The dedicated screening sessions should be organized according to a defined protocol, here summarized as an indicative reference:

  1. 1.

    investigation of personal/familial history (if not already done) to identify high-risk conditions for which a different screening strategy should be adopted;

  2. 2.

    CBE and possible breast ultrasound performed by a breast radiologist in the case of bilateral mastectomy;

  3. 3.

    immediate mammogram reading by a breast radiologist (single reading) or, when possible, by two breast radiologists (blinded double reading);

  4. 4.

    immediate performance of supplemental investigations (CBE, other mammographic views, tomosynthesis and/or breast ultrasound, and, whenever possible, needle sampling);

  5. 5.

    fast scheduling (preferably within ten working days) of further workup including, if indicated, MRI, according to guidelines [17, 18, 39].

The key point of the protocol should be the immediate communication of the results of the session to the woman, possibly with personal interaction between the breast radiologist and the woman and with a written report.

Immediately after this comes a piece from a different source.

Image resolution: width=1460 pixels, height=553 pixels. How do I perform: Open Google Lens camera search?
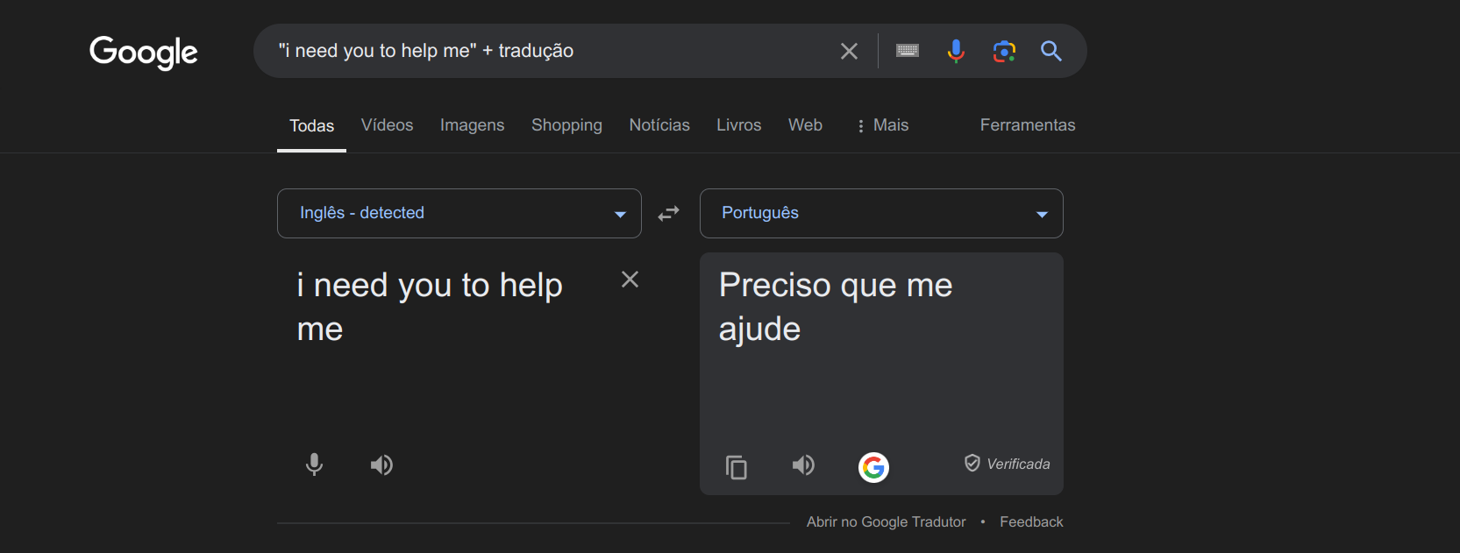1003,51
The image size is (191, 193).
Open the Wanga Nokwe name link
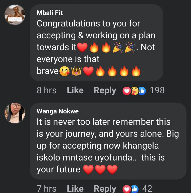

In the case of single reading to reach a diagnostic conclusion to be immediately communicated to the woman, the second reading is waived considering that the comprehensive clinical evaluation can also include the above-mentioned supplemental techniques. However, although psychological issues would advise against a delayed second reading, this option can be considered if a high-quality interaction with the woman is undertaken.Footnote 2

The Breast Unit should coordinate as much as possible the breast follow-up rounds and other follow-up visits, trying to allow the woman to have all visits on the same day.

Considering the special features of these dedicated sessions, costs should be specifically evaluated. Payments should be differentiated from those of screening mammography offered to the general female population in the absence of BC history.

Data about screening results of women already treated for BC should be hived off from those regarding the general female population invited to screening and should be presented in dedicated annual reports, as happens in other countries [30]. In particular, among the other usual indicators, attention should be paid to: crude and adjusted response rate; prevalent BC cases; quantity and quality of the offered service; and women’s satisfaction evaluation. Results from both single reading protocols and blinded double reading protocols (either with immediate or delayed second reading) will undergo an evaluation by the Breast Unit, paying careful attention to: ipsilateral or contralateral relapse diagnosed at stage T2 or greater; interval cancer analysis; in the case of delayed second reading, additional recall rate due to the second reading and compliance rate in the following rounds.

From the viewpoint of the economic impact, apart from the already mentioned specific reimbursement negotiations, the authors evaluate that the cost cannot be superior to that implied by the current practice of annual CBE and mammography with or without breast ultrasound, commonly performed in women with previous BC history. However, the implementation of such a protocol will require time and specific organizational choices, also considering the inhomogeneity of Breast Unit organization in the Italian regions.

Follow-up of women already treated for BC should be considered as a strategic area of BC research. In particular, we suggest the following research lines:

  1. 1.

    value of double reading (immediate or delayed) when screening women already treated for BC, with studies specifically designed (blinded sequential reading with or without arbitration, randomized controlled trials) and including both ipsilateral and contralateral cases;

  2. 2.

    usefulness of a further risk stratification and effectiveness of different follow-up protocols, which may be tuned to pathologic and biomolecular features of the first BC and patient’s age and history and may be evaluated using surrogate endpoints;

  3. 3.

    value of different models for survivorship care [40], also in terms of cost-effectiveness.

Starting 3 years after the publication of these recommendations, GISMa and ICBR/SIRM will evaluate the degree of their implementation in Italy through surveys among their members.